Hopes for the future
According to Lubben, the committee is looking for someone who is deeply committed both to the faith and to Calvin’s mission.
“I believe God’s got the right candidate picked out for us already. And our job is to find that person,” Lubben said. “I think we’re going to do that. I think we’ve set forth a process that’s going to allow us to make a broad and inclusive search and I think we’re going to find the right person.”
Asked if “commitment to the faith” would limit the search to candidates within the CRC, within the Reformed tradition, or simply within a Christian tradition, Lubben responded, “I don’t know.”
“I think when the search committee started the search that led to President Le Roy they didn’t start out by saying ‘we want someone who’s Christian Reformed,’” Lubben said. “They started by saying ‘this is the position’ and they looked at the applicants. President Le Roy, as you may know, was Presbyterian when he applied for the position. I do think…I think I’ll leave it at that.”
“To the extent that the mission is tied to the Reformed tradition,” Lubben said, “that leads me to think you’re going to have to have someone who’s committed to the Reformed tradition. But I don’t know, we’ll see what God does.”
Reverend Scott Greenway, senior pastor of Caledonia Christian Reformed Church and a 1986 graduate of Calvin, is the CRC’s representative on the committee. “I believe the ideal candidate will be a devoted follower of Jesus Christ and excited about the historic mission of Calvin University,” Greenway told Chimes. “And I also believe it’s important in the selection process to listen to those who care deeply about Calvin University. And we are doing just that. We are listening carefully, discerningly, to staff, faculty, and alumni as we seek God’s will in this.”
Faculty echoed Lubben and Greenway’s hope for a new hire dedicated to Calvin’s mission.
“Our next president needs the courage to chart a course true to Calvin’s mission—one deeply rooted in Reformed Christianity and committed to a broad liberal arts education, and one that refuses to capitulate to the commodification of higher education or to culture wars categories that impede our ability to think deeply, act justly, and serve as agents of renewal in society, and as a beacon of faithful intellectual life for the church,” history professor Kristin Du Mez told Chimes.
Philosophy professor Kevin Timpe said: “I hope that whoever the next person is, they are strongly committed to a robust liberal arts vision for Calvin’s future, given how central such a vision is to our heritage and identity. I’d also love to see us live out what we say about diversity being important—not just racial diversity per the FEN document, but also in terms of sex, ability status, class, etc…”

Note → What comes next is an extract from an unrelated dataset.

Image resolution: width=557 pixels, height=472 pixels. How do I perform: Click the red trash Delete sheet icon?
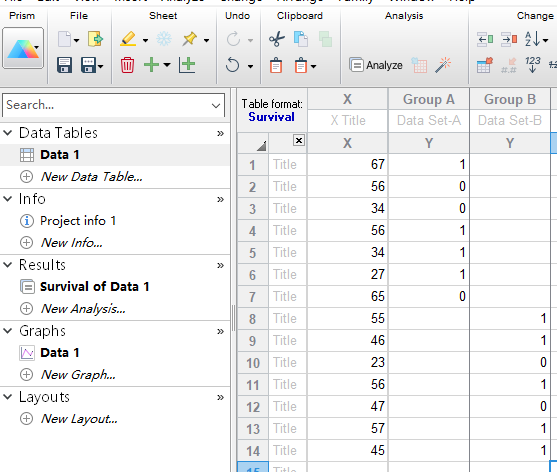(127, 65)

“I hope that our next president has a deep love for the Reformed tradition, a real calling to distinctively Christian higher education, a wide-ranging curiosity, a firm grasp of the liberal arts, an appreciation for the wonderful things already going on at Calvin coupled with an innovative institutional imagination,” Provost Noah Toly told Chimes, “and, finally, a hopeful confidence in what God is doing in the world.”
Carrasco emphasized interpersonal relationships in his ideas for the new hire, saying he hopes the new president will be “someone who’s willing to take the time to understand where people are coming from…someone who’s constantly challenging themselves to do better, someone who’s confident yet humble…someone who’s active in the community…someone who can bring a room together.” Carrasco also said he hopes the new president will be “willing to admit when they don’t know or when they’ve wronged anything or anyone,”and will follow the biblical teaching to “be the salt” of the world.
Chimes’ Jocelyn Nuñez-Colón contributed to this story.
Correction: In an earlier edition, Du Mez’s name was misspelled. Chimes regrets this error.